PALU, BULLETIN.ID – Kantor Wilayah Direktorat Jenderal Pemasyarakatan Sulawesi Tengah (Kanwil Ditjenpas Sulteng) bersama Tim Pusat Strategi Kebijakan (Pustraka) Kementerian Imigrasi dan Pemasyarakatan (Kemenimipas) terus mendorong akuntabilitas layanan publik berbasis data.
Sebagai bagian dari monitoring dan evaluasi pelaksanaan Survei Persepsi Anti Korupsi (SPAK) dan Survei Persepsi Kualitas Pelayanan (SPKP), tim menyambangi dua satuan kerja pemasyarakatan di Kota Palu, yaitu LPKA Palu pada Kamis (10/7/2025) dan Rutan Kelas IIA Palu pada Jumat (11/7/2025).
Tim Pustraka Kemenimipas yang terdiri dari Basri Hasanuddin Latief, Mahmud Efendi, Hasan Sajili, dan Mochamad Farhan, selaku Penanggung Jawab Wilayah I SPAK–SPKP, melaksanakan evaluasi lapangan bersama Tim Monev SPAK–SPKP Kanwil Ditjenpas Sulteng, dengan fokus utama pada validitas pengisian survei, kendala lapangan, serta efektivitas pemanfaatan hasil survei sebagai dasar kebijakan.
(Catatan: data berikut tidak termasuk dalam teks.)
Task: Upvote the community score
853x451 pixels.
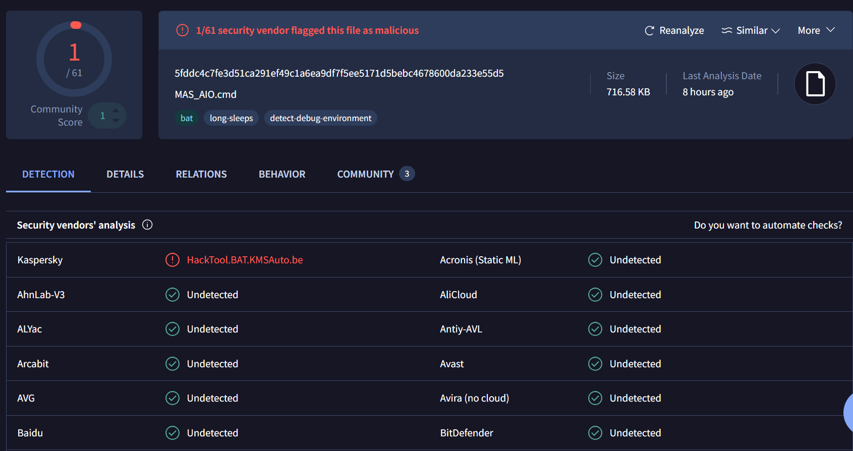Action: (116, 110)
Di LPKA Palu, tim diterima oleh Plh. Kepala LPKA, Ida Bagus, bersama Kasubbag Umum, Andi Nuryadin. Sementara di Rutan Palu, kunjungan diterima langsung oleh Karutan, Fani Andika, didampingi Kasubsi Pengelolaan, Radotman Sinaga, Kasubsi Pelayanan Tahanan, Herdi, serta masing-masing operator survei.
Tim melakukan observasi lapangan secara langsung terhadap kualitas layanan, efektivitas pelaksanaan SPAK–SPKP, kondisi sarana prasarana, serta transparansi pelaporan dan pertanggungjawaban.
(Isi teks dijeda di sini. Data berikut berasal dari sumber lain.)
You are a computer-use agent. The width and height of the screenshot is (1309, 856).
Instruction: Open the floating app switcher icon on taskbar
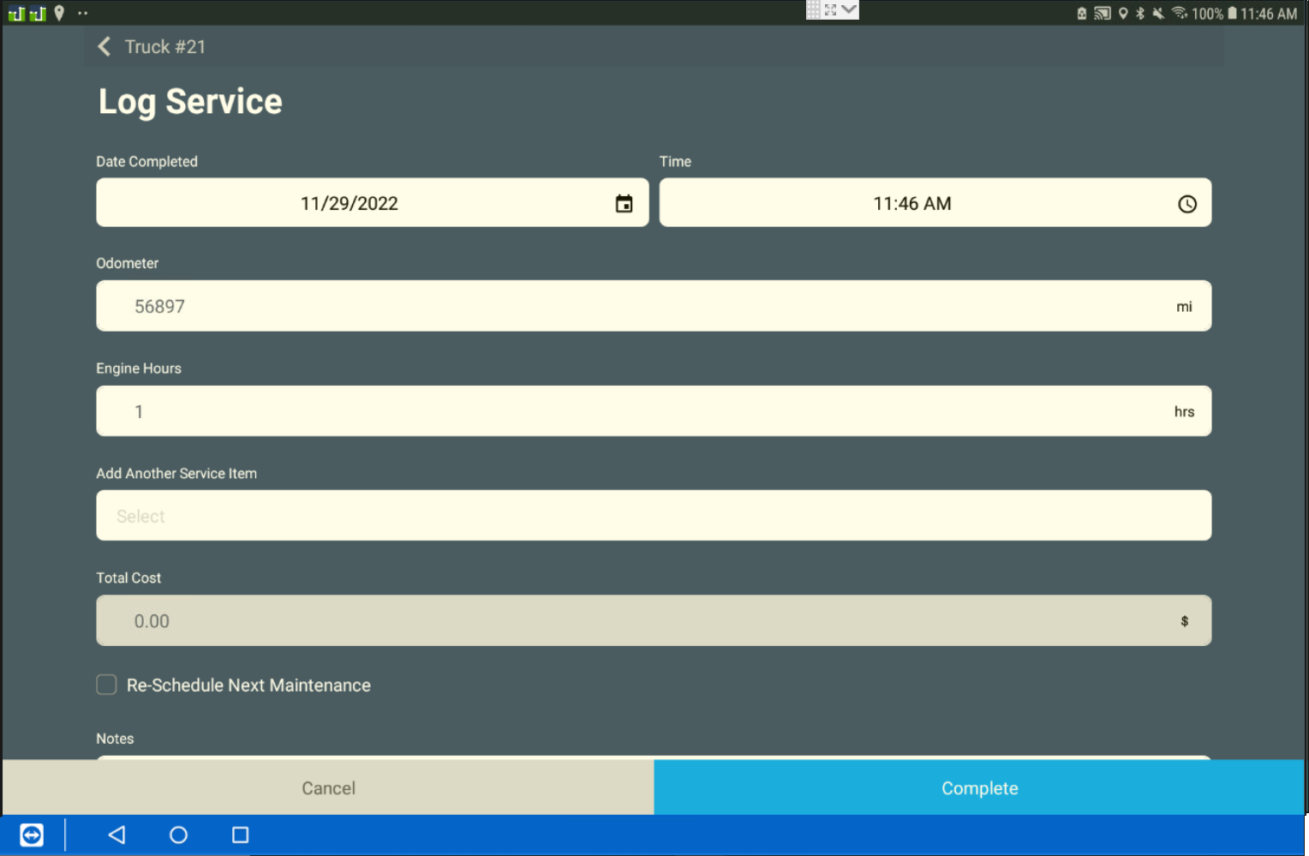(x=30, y=835)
Sesi wawancara juga dilakukan terhadap pimpinan dan operator survei, sebagai upaya identifikasi hambatan faktual di lapangan dan penyusunan solusi yang kontekstual.
Kepala Kanwil Ditjenpas Sulteng, Bagus Kurniawan, menekankan bahwa hasil monitoring ini harus menjadi titik tolak pembenahan nyata, bukan sekadar memenuhi kewajiban administratif.
“Kita ingin data berbicara. SPAK dan SPKP bukan sekadar survei, tapi alat kontrol publik terhadap kualitas dan integritas layanan kita. Ini harus kita respons dengan aksi, bukan sekadar laporan,” tegas Bagus.
Ia menambahkan, tantangan geografis maupun keterbatasan teknis bukan alasan untuk stagnasi. Justru kondisi tersebut menuntut kerja cerdas dan inovasi.
“Kita harus berani mendengar langsung dari lapangan. Kalau operator bilang ada hambatan, kita bantu carikan solusi. Kalau data menunjukkan ada ketimpangan, kita benahi. Prinsipnya, pelayanan tidak boleh berhenti di meja laporan,” lanjutnya.
Perwakilan Tim Pustraka, Basri Hasanuddin Latief, menyebut bahwa pelaksanaan SPAK dan SPKP di Sulawesi Tengah punya tantangan khas, namun juga potensi besar untuk dikembangkan sebagai model layanan berbasis data.
“Kami tidak mencari angka tinggi, kami mencari data jujur. Yang terpenting adalah bagaimana satuan kerja menjadikan survei ini sebagai alat belajar, bukan hanya alat ukur. Karena dari situlah perubahan bisa dimulai,” ujar Basri.
Sebagai informasi, LPKA dan Rutan palu merupakan salah satu perwakilan dari keenam UPT Pemasyarakatan se-Sulawesi Tengah yang juga lolos dalam kontestasi Zona Integritas menuju Wilayah Bebas Korupsi (WBK) dan Wilayah Birokrasi Bersih Melayani (WBBM).
Dengan sinergi antara pusat dan daerah, SPAK dan SPKP diharapkan tidak hanya menjadi laporan, tapi juga refleksi dan rambu-rambu untuk terus memperbaiki layanan pemasyarakatan di Sulawesi Tengah.